| Problem statement |
Please state how many lines of the data below contain the word "indicator", offering nothing besides the number.

| Source data |

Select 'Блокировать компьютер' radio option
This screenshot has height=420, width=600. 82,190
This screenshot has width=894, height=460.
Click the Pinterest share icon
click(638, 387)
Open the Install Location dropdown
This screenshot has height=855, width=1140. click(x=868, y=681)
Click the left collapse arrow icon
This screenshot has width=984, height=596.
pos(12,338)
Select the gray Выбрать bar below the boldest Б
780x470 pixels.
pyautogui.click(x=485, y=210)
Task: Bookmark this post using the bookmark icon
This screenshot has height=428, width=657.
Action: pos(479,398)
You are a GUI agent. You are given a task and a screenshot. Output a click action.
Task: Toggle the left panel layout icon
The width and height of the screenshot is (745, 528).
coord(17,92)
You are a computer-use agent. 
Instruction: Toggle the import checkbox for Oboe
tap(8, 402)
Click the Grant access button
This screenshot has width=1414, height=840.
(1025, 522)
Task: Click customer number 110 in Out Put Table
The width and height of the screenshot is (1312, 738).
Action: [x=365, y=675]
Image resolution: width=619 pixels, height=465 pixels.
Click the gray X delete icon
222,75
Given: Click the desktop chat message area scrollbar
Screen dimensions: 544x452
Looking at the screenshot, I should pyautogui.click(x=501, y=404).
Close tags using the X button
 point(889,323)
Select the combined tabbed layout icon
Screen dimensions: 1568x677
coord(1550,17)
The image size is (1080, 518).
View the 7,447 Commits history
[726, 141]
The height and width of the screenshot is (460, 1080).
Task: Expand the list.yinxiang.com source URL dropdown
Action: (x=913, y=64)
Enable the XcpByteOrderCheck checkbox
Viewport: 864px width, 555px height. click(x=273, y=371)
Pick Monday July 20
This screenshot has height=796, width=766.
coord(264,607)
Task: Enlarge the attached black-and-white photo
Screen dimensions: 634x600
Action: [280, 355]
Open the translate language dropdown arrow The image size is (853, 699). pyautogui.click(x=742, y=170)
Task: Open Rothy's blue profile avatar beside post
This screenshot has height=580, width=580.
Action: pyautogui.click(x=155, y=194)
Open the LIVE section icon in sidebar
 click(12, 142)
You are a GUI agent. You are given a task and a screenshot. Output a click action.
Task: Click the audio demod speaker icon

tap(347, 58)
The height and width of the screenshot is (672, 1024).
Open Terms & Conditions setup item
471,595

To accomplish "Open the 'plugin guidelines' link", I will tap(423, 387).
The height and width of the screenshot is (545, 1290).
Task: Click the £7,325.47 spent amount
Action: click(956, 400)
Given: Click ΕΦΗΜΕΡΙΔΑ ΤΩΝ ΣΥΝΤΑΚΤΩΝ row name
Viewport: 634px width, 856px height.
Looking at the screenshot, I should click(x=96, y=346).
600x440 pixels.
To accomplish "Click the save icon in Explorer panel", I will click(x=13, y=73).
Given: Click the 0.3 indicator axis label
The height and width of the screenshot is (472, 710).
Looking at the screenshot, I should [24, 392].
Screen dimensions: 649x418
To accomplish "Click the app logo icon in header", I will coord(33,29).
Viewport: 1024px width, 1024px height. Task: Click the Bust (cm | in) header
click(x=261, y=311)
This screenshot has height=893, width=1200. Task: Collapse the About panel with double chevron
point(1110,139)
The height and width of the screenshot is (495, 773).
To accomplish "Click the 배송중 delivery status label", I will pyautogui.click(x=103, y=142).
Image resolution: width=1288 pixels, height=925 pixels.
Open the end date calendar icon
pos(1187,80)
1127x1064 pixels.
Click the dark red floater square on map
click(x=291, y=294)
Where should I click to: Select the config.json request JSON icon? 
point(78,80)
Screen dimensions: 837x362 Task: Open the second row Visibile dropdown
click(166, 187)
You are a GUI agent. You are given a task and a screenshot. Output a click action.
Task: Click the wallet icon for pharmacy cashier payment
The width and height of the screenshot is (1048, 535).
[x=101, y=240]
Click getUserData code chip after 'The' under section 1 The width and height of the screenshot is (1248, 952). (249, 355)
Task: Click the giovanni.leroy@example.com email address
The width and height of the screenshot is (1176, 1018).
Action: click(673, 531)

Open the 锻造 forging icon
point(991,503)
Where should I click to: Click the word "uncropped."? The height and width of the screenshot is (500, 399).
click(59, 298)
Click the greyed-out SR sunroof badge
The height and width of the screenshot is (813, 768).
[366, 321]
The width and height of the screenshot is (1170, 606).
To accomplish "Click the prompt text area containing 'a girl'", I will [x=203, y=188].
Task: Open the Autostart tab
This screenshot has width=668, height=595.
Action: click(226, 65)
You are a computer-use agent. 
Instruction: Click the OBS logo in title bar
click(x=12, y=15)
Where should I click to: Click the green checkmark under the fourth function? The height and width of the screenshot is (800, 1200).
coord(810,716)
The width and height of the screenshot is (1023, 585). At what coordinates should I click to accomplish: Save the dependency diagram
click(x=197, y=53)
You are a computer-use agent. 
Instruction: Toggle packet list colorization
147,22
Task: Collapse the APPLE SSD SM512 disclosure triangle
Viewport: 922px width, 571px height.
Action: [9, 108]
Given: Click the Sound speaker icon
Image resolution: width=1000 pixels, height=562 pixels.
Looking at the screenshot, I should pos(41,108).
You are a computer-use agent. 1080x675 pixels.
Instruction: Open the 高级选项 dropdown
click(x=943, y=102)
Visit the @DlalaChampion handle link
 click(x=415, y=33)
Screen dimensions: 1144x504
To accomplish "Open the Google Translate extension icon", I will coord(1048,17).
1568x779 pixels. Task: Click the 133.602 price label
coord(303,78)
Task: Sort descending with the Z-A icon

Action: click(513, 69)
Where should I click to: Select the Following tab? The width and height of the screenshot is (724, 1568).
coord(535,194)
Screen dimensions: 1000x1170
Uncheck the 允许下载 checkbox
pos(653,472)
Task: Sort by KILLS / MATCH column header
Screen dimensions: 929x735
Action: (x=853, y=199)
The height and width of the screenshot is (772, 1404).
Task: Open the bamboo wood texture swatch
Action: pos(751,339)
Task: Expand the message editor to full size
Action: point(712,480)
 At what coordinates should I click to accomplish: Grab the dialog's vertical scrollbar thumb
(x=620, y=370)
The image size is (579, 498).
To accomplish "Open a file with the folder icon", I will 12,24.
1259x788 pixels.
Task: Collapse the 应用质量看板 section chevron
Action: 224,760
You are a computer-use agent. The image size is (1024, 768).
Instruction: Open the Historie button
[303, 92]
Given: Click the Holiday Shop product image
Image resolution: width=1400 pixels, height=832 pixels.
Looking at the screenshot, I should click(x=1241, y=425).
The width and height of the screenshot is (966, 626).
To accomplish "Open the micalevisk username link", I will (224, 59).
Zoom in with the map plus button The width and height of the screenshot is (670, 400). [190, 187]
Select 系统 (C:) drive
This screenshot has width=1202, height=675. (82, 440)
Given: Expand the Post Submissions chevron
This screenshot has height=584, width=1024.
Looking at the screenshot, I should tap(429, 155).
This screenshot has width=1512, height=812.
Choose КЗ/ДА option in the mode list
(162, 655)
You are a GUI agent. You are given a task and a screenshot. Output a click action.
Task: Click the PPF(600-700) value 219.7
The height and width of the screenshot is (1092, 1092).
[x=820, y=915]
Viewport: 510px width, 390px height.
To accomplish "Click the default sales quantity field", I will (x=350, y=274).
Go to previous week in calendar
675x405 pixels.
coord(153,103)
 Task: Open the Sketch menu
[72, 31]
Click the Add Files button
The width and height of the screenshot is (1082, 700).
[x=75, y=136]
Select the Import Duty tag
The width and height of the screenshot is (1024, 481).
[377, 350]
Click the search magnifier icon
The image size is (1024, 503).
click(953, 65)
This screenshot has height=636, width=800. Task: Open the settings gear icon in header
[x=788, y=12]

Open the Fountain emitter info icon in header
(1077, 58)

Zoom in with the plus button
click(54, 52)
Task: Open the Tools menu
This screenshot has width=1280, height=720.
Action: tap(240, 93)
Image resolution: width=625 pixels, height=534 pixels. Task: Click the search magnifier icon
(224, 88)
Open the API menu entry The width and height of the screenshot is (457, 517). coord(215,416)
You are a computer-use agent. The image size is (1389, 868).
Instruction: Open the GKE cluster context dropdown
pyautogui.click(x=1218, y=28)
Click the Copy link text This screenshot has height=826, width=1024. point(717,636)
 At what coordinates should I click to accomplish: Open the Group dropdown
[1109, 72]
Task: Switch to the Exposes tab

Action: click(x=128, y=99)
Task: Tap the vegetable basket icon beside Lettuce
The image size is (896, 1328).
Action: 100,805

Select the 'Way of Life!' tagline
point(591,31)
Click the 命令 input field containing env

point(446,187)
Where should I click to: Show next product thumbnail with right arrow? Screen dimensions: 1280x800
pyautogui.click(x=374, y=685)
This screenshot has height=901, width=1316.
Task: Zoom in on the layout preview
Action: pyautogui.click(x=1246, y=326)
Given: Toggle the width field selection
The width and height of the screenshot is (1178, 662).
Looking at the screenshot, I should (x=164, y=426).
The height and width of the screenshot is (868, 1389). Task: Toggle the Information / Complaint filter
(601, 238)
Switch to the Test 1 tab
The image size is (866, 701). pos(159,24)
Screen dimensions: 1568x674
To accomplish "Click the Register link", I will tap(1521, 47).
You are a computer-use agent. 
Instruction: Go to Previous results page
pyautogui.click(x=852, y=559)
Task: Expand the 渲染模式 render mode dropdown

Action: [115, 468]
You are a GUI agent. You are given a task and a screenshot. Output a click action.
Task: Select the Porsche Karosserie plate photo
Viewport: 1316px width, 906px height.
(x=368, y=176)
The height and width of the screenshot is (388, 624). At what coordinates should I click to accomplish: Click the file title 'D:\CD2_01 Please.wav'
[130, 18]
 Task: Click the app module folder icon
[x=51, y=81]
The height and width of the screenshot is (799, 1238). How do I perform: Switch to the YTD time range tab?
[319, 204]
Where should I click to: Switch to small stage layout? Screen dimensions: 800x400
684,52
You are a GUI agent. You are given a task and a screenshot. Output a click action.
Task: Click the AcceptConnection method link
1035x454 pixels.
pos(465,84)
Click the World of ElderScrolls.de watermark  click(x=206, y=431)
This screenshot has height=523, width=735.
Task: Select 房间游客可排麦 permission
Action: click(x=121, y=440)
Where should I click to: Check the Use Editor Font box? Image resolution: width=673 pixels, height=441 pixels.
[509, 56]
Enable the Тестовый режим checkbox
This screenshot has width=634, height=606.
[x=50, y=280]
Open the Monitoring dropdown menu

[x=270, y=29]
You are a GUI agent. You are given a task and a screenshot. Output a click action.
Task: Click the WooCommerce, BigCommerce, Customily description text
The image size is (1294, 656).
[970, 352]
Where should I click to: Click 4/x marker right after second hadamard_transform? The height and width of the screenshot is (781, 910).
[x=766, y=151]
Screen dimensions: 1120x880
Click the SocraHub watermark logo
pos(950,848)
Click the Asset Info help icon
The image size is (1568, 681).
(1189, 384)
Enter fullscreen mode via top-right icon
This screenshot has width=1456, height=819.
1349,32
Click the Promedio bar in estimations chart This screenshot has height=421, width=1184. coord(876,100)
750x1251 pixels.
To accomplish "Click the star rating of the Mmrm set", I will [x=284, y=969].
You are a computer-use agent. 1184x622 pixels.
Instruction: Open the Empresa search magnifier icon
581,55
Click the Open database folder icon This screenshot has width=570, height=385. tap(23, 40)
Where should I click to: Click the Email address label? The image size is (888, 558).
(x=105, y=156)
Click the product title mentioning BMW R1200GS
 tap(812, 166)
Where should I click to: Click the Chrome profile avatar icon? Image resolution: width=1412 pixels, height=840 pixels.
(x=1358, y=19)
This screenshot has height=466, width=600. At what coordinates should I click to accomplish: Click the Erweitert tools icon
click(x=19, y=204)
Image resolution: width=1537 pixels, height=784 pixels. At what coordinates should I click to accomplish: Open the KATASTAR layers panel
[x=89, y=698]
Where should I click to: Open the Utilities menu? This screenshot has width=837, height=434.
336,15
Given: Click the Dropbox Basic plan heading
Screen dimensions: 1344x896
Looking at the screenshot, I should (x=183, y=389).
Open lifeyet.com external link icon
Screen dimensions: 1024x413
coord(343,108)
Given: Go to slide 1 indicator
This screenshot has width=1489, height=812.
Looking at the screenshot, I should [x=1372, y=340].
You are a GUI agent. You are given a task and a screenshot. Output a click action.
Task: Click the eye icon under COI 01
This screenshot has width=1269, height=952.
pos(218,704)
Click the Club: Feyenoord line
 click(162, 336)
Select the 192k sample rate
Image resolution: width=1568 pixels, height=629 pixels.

| Reply to the exercise |
2